━━ Provided entries ━━
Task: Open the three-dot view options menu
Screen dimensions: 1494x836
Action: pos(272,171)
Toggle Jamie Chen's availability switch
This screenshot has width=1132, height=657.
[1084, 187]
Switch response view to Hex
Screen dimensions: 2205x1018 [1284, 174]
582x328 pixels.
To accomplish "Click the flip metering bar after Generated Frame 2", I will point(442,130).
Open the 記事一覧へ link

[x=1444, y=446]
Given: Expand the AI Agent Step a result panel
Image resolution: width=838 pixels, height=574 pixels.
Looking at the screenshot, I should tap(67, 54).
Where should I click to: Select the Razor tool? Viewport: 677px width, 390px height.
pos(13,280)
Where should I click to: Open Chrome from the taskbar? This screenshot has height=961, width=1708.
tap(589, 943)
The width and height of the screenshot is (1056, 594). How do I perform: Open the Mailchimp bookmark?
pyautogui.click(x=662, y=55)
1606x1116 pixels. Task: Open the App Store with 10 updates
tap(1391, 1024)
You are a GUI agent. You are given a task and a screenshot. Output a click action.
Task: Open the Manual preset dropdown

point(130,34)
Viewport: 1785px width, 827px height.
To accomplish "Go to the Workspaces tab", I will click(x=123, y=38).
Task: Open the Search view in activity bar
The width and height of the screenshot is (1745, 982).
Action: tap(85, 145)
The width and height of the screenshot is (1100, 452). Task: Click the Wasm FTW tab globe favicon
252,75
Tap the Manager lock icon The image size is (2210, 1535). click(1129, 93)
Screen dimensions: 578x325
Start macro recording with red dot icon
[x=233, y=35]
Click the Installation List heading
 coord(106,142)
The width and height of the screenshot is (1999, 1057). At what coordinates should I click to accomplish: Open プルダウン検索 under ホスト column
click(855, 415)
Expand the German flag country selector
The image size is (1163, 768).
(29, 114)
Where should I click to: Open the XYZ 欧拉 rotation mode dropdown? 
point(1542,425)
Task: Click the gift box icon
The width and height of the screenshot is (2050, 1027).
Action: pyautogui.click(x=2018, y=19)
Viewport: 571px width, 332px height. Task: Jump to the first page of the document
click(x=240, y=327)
━━━
Work order:
Every line from the one that has "Viewport: 571px width, 332px" down to the last line above must be written out exactly, with both ends included and nothing else.

The completed task:
Viewport: 571px width, 332px height. Task: Jump to the first page of the document
click(x=240, y=327)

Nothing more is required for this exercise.